Wednesday, August 3, 2016

How a major earthquake could put cracks in Canada’s financial system


Fear of the “Big One” is never far from the minds of those living on Canada’s West Coast.
The long-anticipated powerful earthquake in the shallow waters off British Columbia is an ever-present threat to coastal cities like Vancouver, Victoria, and Nanaimo. Now, a new report says Canada’s economy could be among its casualties.
The C.D. Howe Institute is urging Ottawa to create a backstop to curb financial fallout in the event of a one-in-500 year earthquake causing more than $35-billion in insured losses.
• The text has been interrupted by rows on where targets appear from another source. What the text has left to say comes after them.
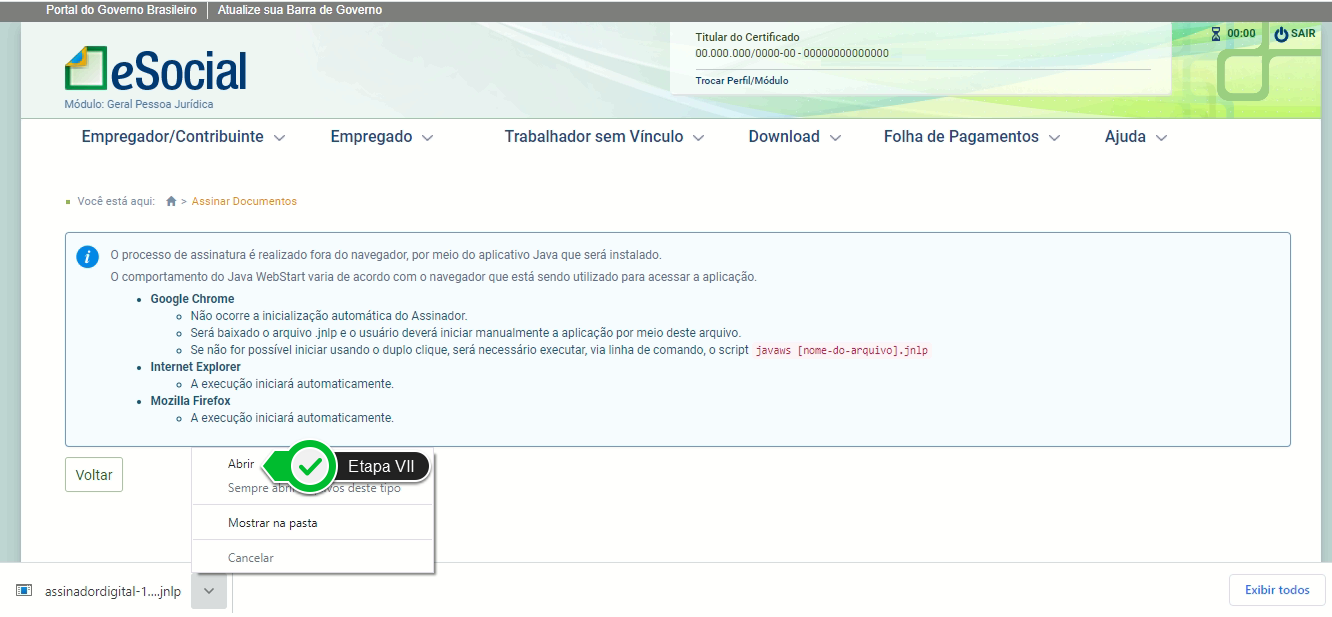Expand Trabalhador sem Vínculo menu
This screenshot has width=1332, height=617.
click(604, 137)
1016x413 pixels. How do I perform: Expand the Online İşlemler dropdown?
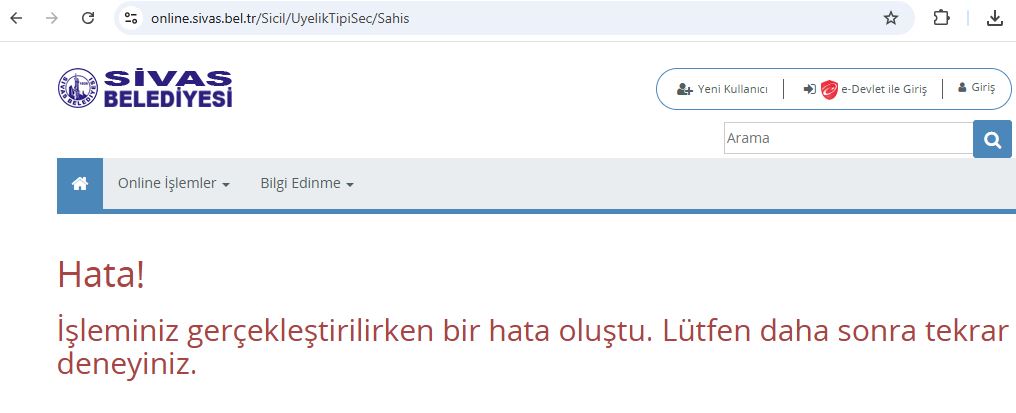coord(174,184)
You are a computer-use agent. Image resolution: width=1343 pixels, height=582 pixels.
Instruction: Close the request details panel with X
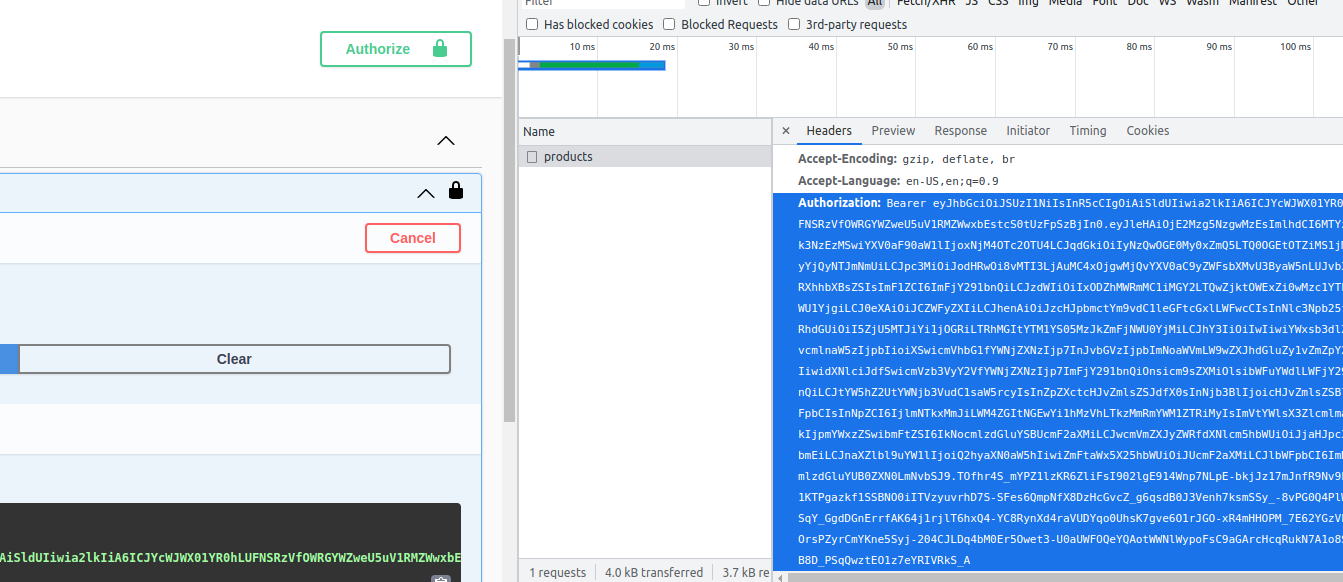pyautogui.click(x=785, y=131)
Without such an arrangement, the think-tank says, the knock-on effects of a massive strain on the insurance industry could put Canada’s economy in jeopardy.
“The fault lines from a major earthquake in Canada could quickly spread through the insurance industry and have a systemic financial impact,” said the report’s author Nicholas Le Pan.
A major earthquake would be the largest natural disaster Canada has ever faced, according to C.D. Howe. Natural Resources Canada estimates a 30 per cent chance of a significant quake in B.C. in next 50 years.
A severe 9.0 magnitude earthquake off the coast of Vancouver would cause a loss of about $75 billion, with some $20 billion in uninsured losses, according an industry estimate cited in the report. Another analysis showed a catastrophic seismic event on the West Coast could cause insurance claims to soar as high as $95-billion.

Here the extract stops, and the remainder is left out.